Mass Immigration Leaves School Bond Voters No Good Options


Sometimes, I`m confused.

Recently, as an example, I went to the Tokay High
School International Dance Festival. Tokay High is one
of two ethnically diverse high schools in Lodi. I know
some of the students in the show and didn`t want to
disappoint them by not going.

Before the performance started, I strolled through
the Ethnic Food Bazaar and ordered the sweet and sour
pork with fried rice. Not bad for $3.

Then, I watched the kids go through the Vietnamese,
Cambodian and Latino routines. The stands were packed
with cheering parents and friends. This was a happy time
for the highschoolers and their families.

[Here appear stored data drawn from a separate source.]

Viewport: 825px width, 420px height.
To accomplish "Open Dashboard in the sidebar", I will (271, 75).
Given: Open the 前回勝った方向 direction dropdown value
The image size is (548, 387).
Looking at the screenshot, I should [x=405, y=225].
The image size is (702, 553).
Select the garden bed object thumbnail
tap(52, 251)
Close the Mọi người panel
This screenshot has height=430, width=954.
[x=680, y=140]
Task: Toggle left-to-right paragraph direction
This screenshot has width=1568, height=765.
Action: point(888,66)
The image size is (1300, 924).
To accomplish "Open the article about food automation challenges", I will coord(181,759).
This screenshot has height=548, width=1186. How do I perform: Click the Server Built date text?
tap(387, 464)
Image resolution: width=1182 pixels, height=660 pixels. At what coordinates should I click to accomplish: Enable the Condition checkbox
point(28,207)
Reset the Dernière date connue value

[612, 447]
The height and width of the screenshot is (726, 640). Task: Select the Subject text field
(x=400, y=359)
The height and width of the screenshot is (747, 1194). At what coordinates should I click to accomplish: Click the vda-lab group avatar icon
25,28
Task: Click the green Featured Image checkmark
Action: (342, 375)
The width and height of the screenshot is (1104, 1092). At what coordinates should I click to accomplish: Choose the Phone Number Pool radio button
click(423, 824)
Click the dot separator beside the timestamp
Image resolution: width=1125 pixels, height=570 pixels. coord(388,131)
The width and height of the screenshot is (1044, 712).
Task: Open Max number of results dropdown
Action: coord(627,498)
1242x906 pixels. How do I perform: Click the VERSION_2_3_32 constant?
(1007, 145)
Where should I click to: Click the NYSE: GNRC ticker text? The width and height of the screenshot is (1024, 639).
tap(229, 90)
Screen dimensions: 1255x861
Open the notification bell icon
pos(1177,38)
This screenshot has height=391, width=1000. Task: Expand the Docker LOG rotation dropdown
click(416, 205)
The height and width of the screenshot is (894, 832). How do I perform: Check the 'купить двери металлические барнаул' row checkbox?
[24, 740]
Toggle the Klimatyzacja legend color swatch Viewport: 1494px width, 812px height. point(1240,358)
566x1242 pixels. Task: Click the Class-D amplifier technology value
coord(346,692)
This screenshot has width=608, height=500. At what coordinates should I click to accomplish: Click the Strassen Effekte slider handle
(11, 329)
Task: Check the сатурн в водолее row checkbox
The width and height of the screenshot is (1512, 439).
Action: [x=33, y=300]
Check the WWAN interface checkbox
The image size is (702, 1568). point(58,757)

As I watched the Asians, I realized that these are
the youngest of the refugee children. The Tran and Xiong
families have named their kids James and Jennifer. These
youngsters are U. S citizens and apparently part of the
American fabric. (“Apparently” because that`s what
American neighbors of the bar-haunting 9/11 hijackers
thought too.)

Recent statistics from the California Department of
Education show that English Language Learners whose
primary language was Vietnamese, Cambodian, Hmong, or
Lao are in steady decline after peaking in the early
1990s. They`ve “mainstreamed” – to use a term educators
are fond of.

Only a handful of these assimilated children can tell
you anything about the

Vietnam War.
I felt a strange sense of relief about
that, too.

Whatever else may lie ahead, a debate about the
merits of diversity is not in their future. This
generation of Californians was raised singing the
praises of diversity.  While many critics question
whether schools can teach reading, writing and
arithmetic, no one doubts that when a California student
get his high-school diploma, he has earned the
equivalent of a Ph.D. in

diversity indoctrination.

Which particularly matters when you look at the other
half of the equation—the school`s Mexican population.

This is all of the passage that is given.